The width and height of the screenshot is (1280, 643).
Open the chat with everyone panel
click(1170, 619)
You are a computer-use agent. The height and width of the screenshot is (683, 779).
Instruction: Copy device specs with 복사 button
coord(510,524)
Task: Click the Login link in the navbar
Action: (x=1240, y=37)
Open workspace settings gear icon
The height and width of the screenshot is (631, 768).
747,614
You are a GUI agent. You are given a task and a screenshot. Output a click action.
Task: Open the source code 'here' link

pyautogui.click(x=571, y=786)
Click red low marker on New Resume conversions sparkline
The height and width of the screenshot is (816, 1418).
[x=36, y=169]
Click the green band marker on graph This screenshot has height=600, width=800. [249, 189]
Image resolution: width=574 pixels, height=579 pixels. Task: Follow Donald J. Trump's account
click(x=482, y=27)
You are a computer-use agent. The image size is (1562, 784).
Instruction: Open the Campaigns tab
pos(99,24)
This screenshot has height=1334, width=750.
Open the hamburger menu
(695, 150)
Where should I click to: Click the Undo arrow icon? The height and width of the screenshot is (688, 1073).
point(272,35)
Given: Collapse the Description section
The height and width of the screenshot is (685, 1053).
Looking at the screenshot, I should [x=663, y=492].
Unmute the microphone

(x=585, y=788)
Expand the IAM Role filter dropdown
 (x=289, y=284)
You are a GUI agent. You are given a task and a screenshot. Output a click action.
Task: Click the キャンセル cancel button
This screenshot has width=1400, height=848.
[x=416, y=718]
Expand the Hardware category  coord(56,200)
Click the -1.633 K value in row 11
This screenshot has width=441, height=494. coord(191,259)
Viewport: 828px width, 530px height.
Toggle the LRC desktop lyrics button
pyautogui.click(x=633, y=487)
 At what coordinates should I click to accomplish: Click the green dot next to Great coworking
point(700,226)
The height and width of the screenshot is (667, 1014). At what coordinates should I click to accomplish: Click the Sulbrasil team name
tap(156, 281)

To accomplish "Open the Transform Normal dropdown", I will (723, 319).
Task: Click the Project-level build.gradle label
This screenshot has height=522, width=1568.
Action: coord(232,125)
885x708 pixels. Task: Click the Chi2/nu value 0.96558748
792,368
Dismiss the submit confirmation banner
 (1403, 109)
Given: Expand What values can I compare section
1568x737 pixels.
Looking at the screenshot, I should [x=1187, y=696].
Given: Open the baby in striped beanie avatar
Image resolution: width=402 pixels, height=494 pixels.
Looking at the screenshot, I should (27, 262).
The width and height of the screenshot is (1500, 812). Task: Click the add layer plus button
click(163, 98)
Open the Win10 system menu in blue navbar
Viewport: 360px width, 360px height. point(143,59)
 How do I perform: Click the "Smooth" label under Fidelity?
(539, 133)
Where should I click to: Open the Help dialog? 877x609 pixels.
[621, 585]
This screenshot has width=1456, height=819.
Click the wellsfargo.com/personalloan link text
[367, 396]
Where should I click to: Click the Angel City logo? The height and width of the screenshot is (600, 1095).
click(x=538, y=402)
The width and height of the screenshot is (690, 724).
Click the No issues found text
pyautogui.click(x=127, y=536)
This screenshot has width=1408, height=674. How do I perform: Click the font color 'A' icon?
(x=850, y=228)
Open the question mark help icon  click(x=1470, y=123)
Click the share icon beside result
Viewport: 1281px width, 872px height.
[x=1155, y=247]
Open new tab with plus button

⁂

**Work instruction:**
Return every line above where "section" appears.

**The answer:**
Given: Collapse the Description section
Given: Expand What values can I compare section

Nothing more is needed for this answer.